The difference in the numbers of mixtures called between Exatype and the standard method was not statistically significant, making Exatype a vital data analysis standardization tool, especially in clinical reporting, which cannot be achieved by the gold Standard method.[26,27] Edits in Exatype are similarly traceable in a separate note pad within the batch system for all the results that are analyzed. This availability makes it compliant to Good Clinical Laboratory Practice (GCLP) standards call for traceability of data in the case of manual edits. Also, Exatype significantly improves the efficiency of HIV drug resistance genotyping and patient reporting. It removes the manual procedure of data transfer across different software and sequence editing that is currently in the gold Standard.

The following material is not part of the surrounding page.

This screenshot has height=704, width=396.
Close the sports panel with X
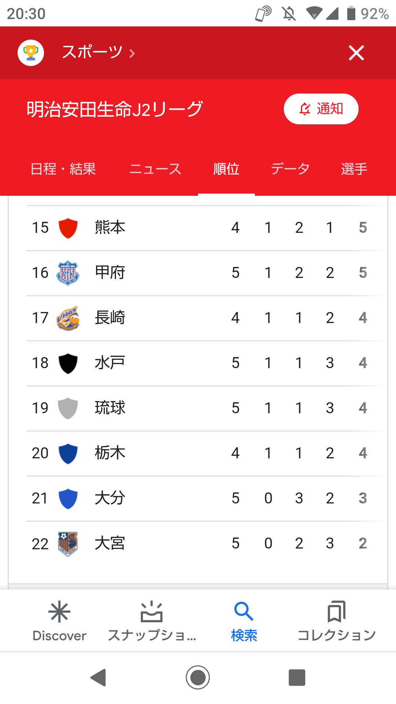(356, 53)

The study indicates that the Exatype editing tool had the comparably underestimates the presence of mixtures as opposed to RECall. The discordances in Exatype within the pol sequences were limited to 0.17–1.48% at the NT and AA level, with limited impact on drug resistance interpretations. RECall editing performed slightly better than Exatype editing, as it displayed the highest probability to score mixtures accurately (0.83–1) vs (0.7–0.81). The lowest probability to inaccurately assign mixtures to pure nucleotides (0.002–0.0008). This low probability is attributable to the allowance of sequence editing with RECall. This study also highlighted the necessity of a second inspection as erroneous calls were not only made during automatic but also manual editing. In this respect, Exatype can be made better by allowing sequence editing before result generation.

Limitation

Software cost was not factored in the validation, and this might be a limitation for laboratories in resource-limited settings not using the Applied Biosystems™ HIV-1 Genotyping Kit, and this might be a limitation of the scalability for users that might not be using the same. Additionally, our analysis did not cover the integrase sequencing, but instead, we focused on the RT and the protease region.

Conclusion

RECall editing performed slightly better than Exatype editing, as it displayed the highest probability to score mixtures accurately (0.83–1) vs (0.7– 0.81) and the lowest probability to inaccurately assign mixtures to pure nucleotides (0.002–0.0008). This is attributed to the allowance of sequence editing with RECall and flexibility to accept single primer coverage. Our results show that Exatype can provide an objective, standardized protocol for HIV sequence analysis for routine patient drug resistance testing and research laboratories, though allowance should be given to allow for sequence editing before result generation for it to be comparable to Recall. The speed and removal of data transfer across different software when using the Exatype is the primary advantage as it removes the sequence edit and the MEGA X QA analysis steps. The system standardizes the laboratory data analysis procedures and thus facilitates unbiased sequence interpretation.